Quattrone Center Academic Director Paul Heaton’s new paper explores how he and his co-authors trained a large language model to parse eyewitness confidence statements.

In a new paper in Psychological Science, researchers from the Quattrone Center for the Fair Administration of Justice at the University of Pennsylvania Carey Law School demonstrate how artificial intelligence (AI) can improve the accuracy of the criminal adjudication process.

Paul Heaton.
Professor of law and academic director of the Quattrone Center for the Fair Administration of Justice. (Image: Courtesy of Penn Carey Law)

The paper, “Assessing Verbal Eyewitness Confidence Statements Using Natural Language Processing,” outlines how the researchers trained a large language model (LLM) to parse eyewitness confidence statements in an effort to help reduce misidentifications, one of the largest known contributors to wrongful convictions.

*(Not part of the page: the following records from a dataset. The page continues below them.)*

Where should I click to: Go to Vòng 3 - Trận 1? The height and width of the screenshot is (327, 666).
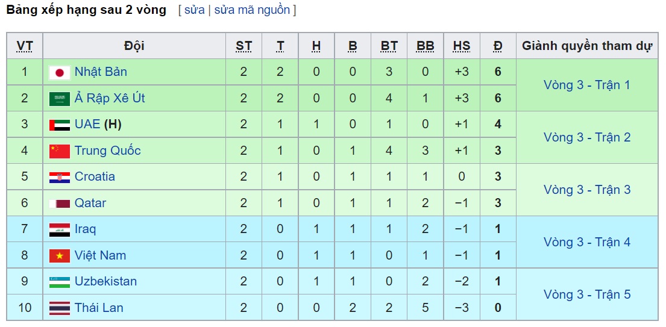pos(586,85)
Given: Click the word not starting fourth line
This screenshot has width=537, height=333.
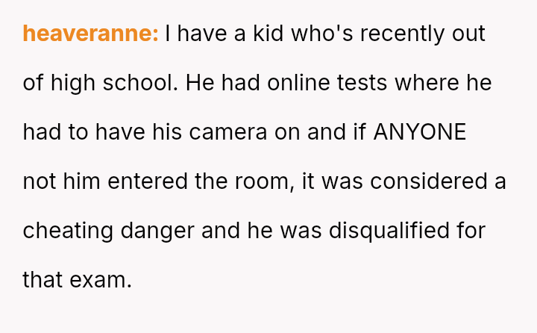Looking at the screenshot, I should pos(37,181).

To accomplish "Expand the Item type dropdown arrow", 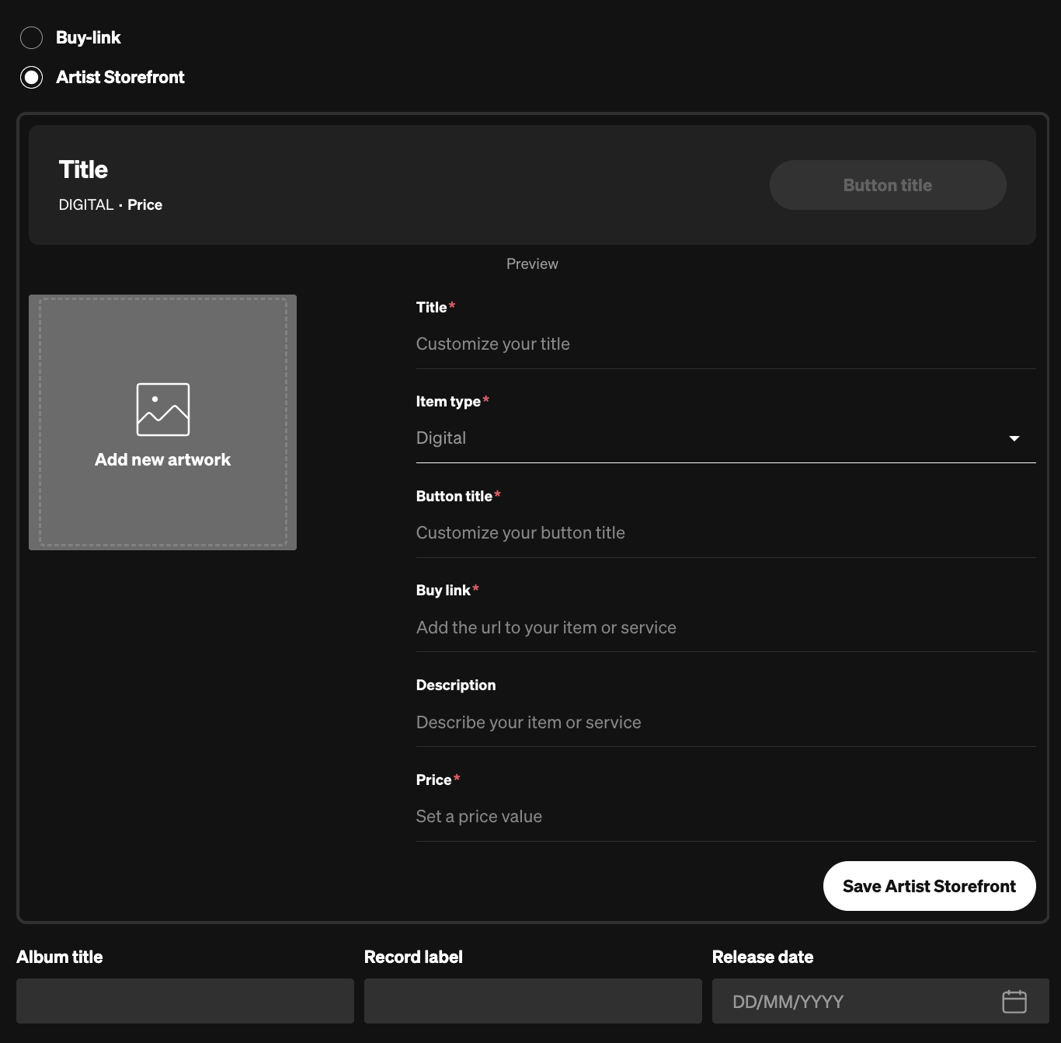I will pos(1014,438).
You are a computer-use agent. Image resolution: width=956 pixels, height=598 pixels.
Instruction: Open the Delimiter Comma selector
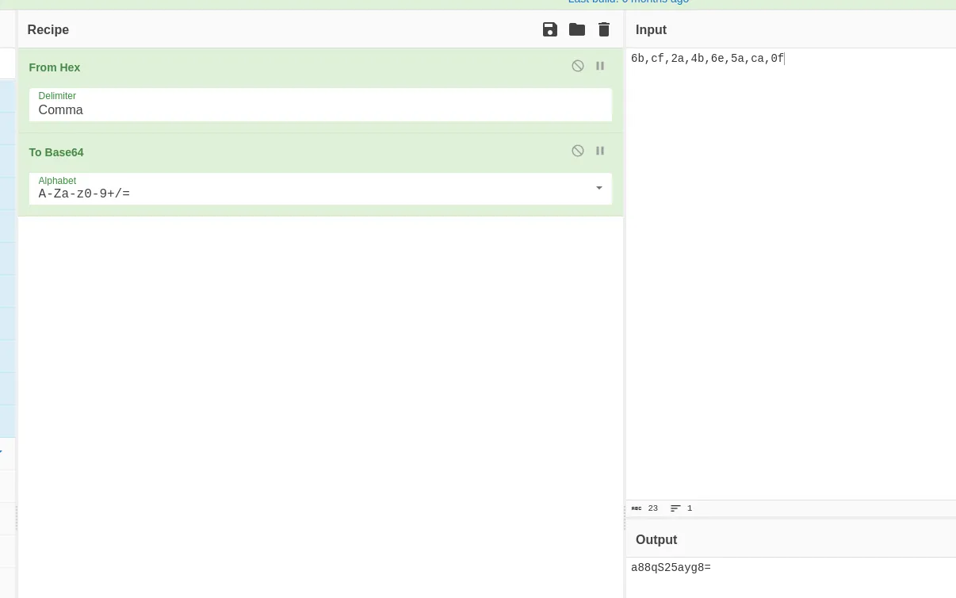pos(320,105)
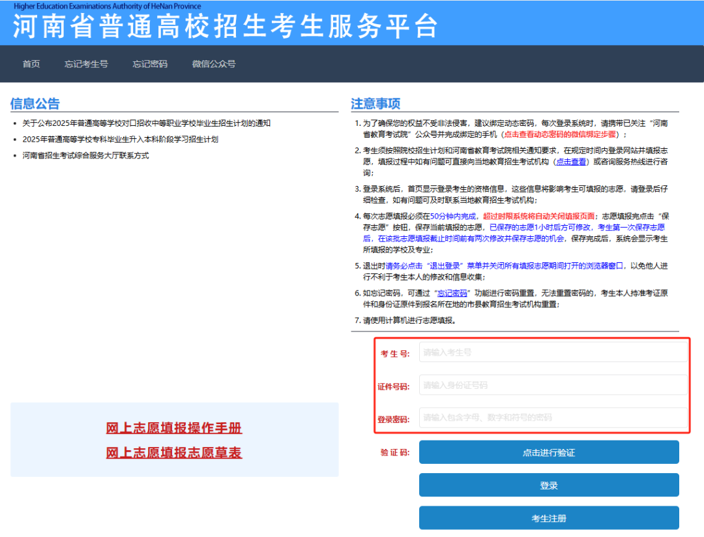Open 考生注册 to register
The height and width of the screenshot is (537, 704).
pyautogui.click(x=550, y=518)
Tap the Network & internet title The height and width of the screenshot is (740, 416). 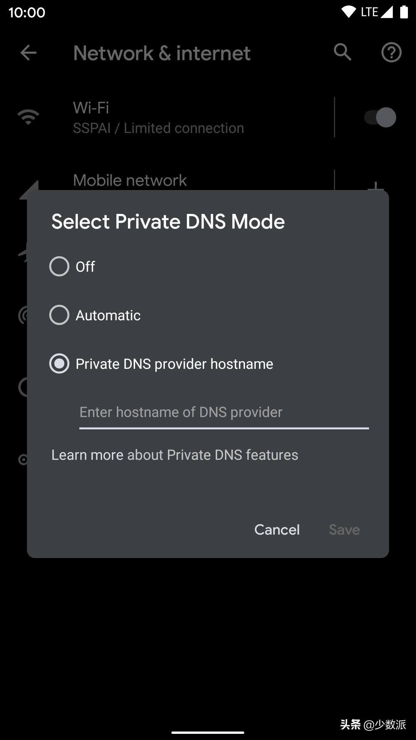tap(162, 53)
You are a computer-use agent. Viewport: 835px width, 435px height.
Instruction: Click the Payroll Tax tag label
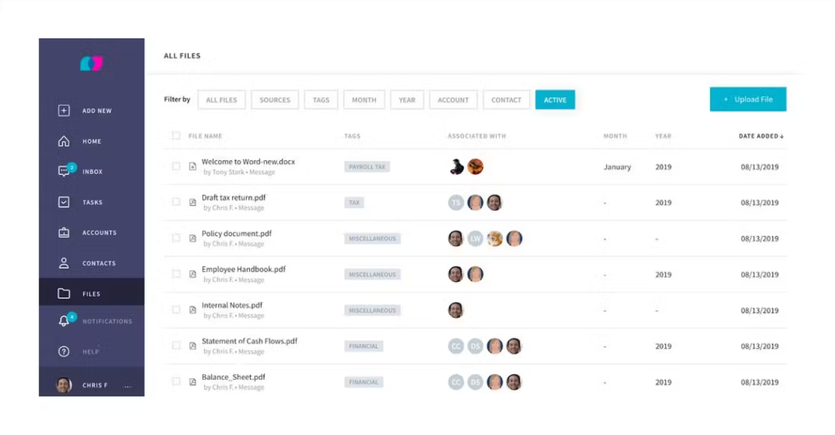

“Of the over 3,000 exonerations recorded to date by the National Registry of Exonerations, more than 900 are due to eyewitness misidentifications,” says Paul Heaton, academic director of the Quattrone Center, professor of law, and co-author of the paper. “To help address this problem, we developed a new tool to enable attorneys and police investigators to better distinguish accurate identifications from faulty ones.”

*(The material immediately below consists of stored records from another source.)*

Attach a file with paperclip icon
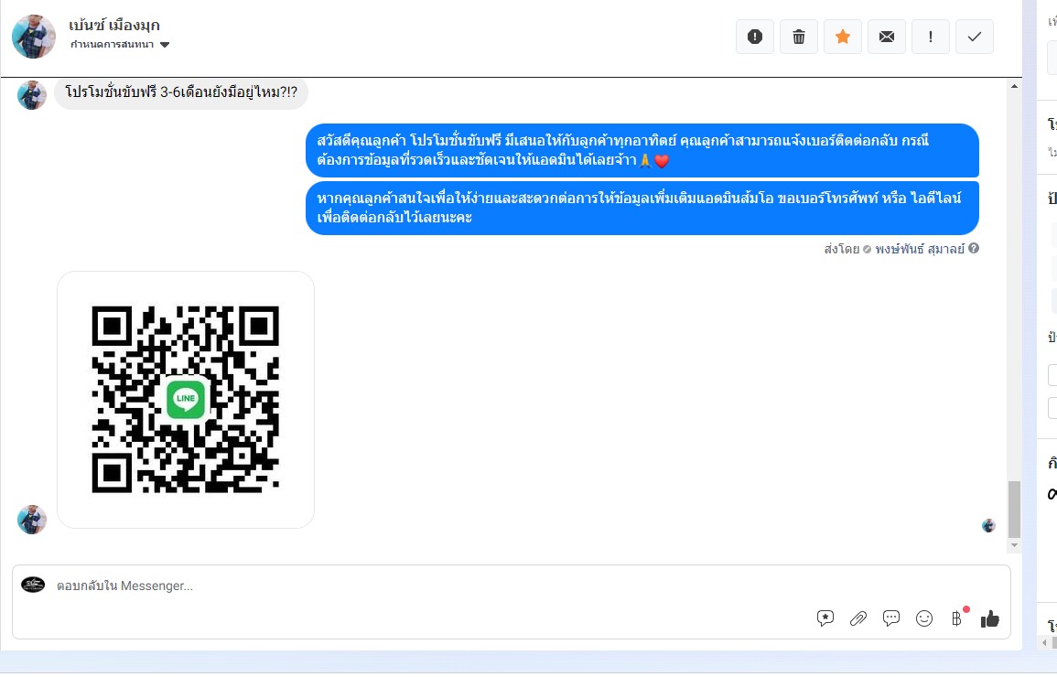(858, 618)
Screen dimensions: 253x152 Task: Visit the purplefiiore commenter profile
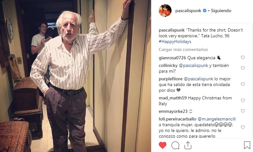click(171, 79)
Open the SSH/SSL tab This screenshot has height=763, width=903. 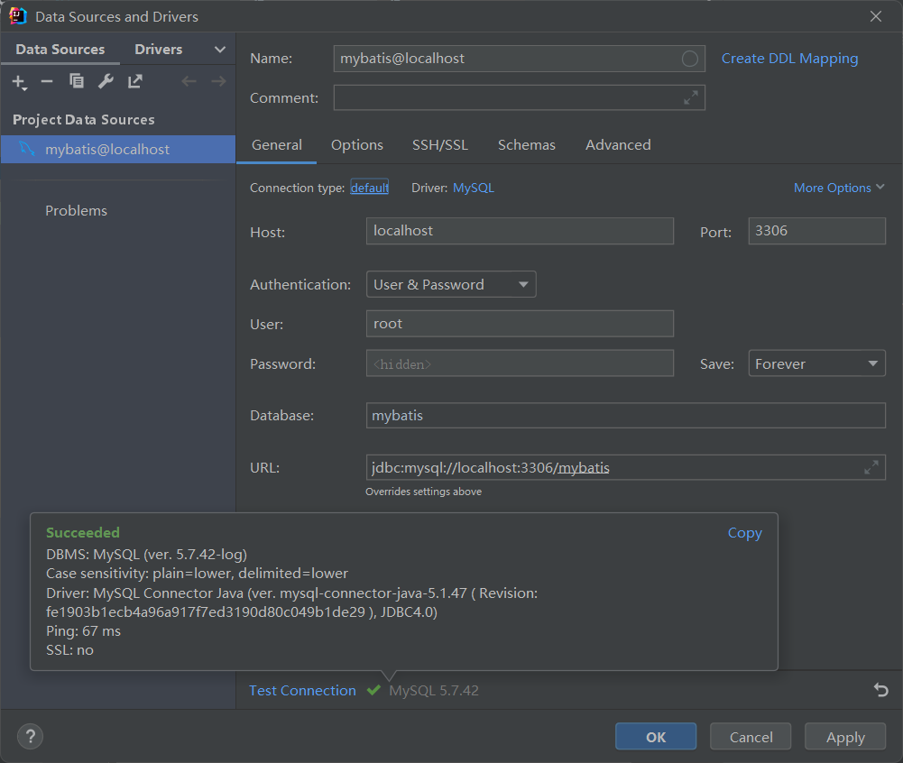440,145
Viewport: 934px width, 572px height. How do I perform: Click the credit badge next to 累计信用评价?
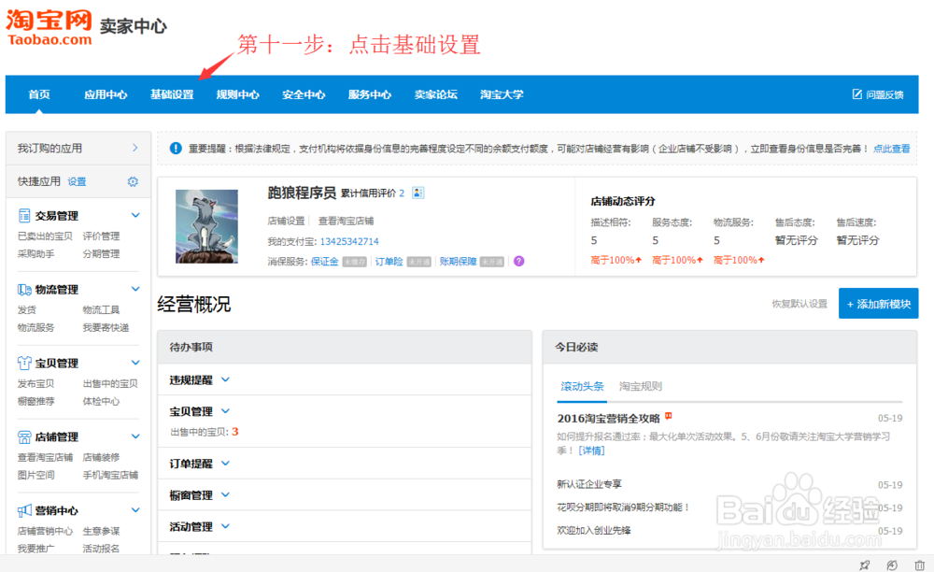pyautogui.click(x=417, y=193)
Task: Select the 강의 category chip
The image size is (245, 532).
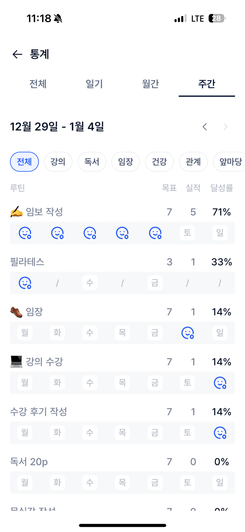Action: pyautogui.click(x=58, y=162)
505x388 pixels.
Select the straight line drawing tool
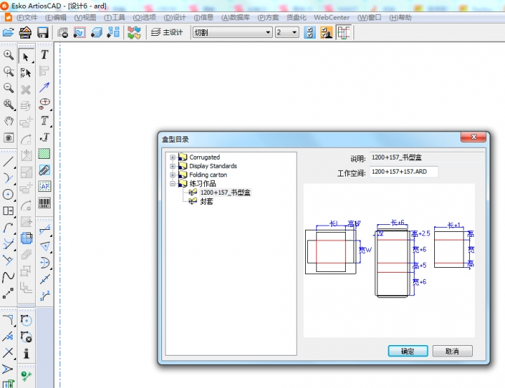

After an eyewitness selects a suspect from a lineup, best practices instruct police officers to ask how confident they are in their identification. Prior research demonstrates that witnesses who are highly confident at the time of the identification from an unbiased lineup tend to be correct much more frequently than those who express uncertainty. But in the field, police typically make a subjective judgement as to whether any particular witness was confident, which can introduce error into the process. The AI developed by the researchers offers a neutral method for assessing such statements free of contextual bias, leveraging information from thousands of prior eyewitness decisions.